La perte de l'audition augmente considérablement avec l'âge. Elle concerne 40% des 60-70 ans et plus de 50% des plus de 80 ans. Selon les prévisions démographiques réalisées par l'Insée, le nombre de personnes âgées de 60 ans et plus pourrait augmenter de 80 % d'ici à 2060. Selon le scénario central, le nombre de personnes de 60 ans et plus augmenterait, à lui seul, de 10,4 millions entre 2007 et 2060. En 2060, 23,6 millions de personnes seraient ainsi âgées de 60 ans ou plus, soit une hausse de 80 % en 53 ans. L’augmentation est la plus forte pour les plus âgés : le nombre de personnes de 75 ans ou plus passerait de 5,2 millions en 2007 à 11,9 millions en 2060 ; celui des 85 ans et plus de 1,3 à 5,4 millions. Ce scénarion fait de l'audition un enjeu crucial de santé publique. Mais il s'agit aussi d'un enjeu à saisir individuellement pour bien se porter le plus longtemps possible. Pourquoi ?
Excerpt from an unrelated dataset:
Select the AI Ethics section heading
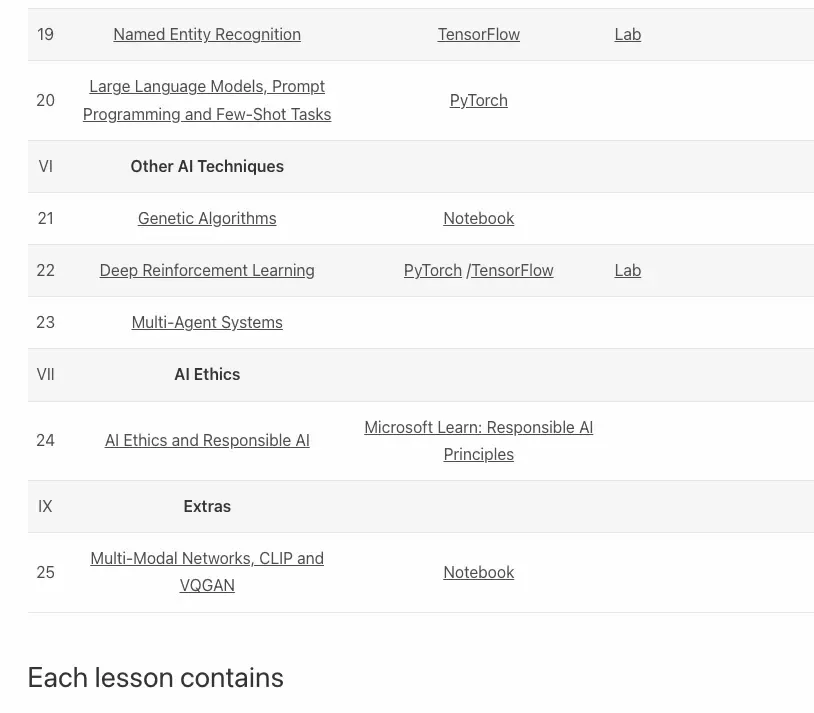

Mieux gérer la perte de l'audition est gage de lutte contre le risque de chute chez les seniors du grand âge
L'usure naturelle de l'appareil auditif peut non seulement affecter les cellules sensorielles de l'oreille mais aussi la partie vesibulaire intervenant sur l'équilibre. Ce phénomène est appelé Presbyvestibulie). Des études réalisées par des équipes médicales, montrent que même à un degré modéré de baisse de l'audition, le risque de chute triple. (Lin F, Ferucci L "Hearing loss and falls among older adults in the United States" Arch Intern Med 2012). Selon le professeur Puisieux, chef du Pôle Gérontologie au Chu de Lille, "les chutes seraient à l'origine de 9 000 décès par an, 3 fois plus que les accidents sur la voie publique". La chute fragilise la personne âgée pysiquement et psychologiquement l'amenant à se retirer du monde extérieur par crainte de rechuter. Un retrait qui est amplifié par la surdité non gérée qui provoque une coupure avec le monde.
Mieux gérer la perte de l'audition est un outil de lutte contre l'isolement et les effets associés
L'isolement social est le risque majeur à éviter chez toute personne souffrant d'une déficience auditive mais également chez le sujet âgé. La perte auditive est la première cause de retrait social. Le Pr Lin a démontré ce phénomène en 2011/2012. Son étude réalisée auprès de 8093 patients montrent que 30% des individus avec déficience auditive non corrigée souffrent de dépression contre 20% lorsque la correction auditive est mise en place. Plus impressionnant encore, un écart de 22 points concernant les symptômes de paranoïa (36 vs 14) et un meilleure activité sociale chez les personnes équipées d'aides auditives.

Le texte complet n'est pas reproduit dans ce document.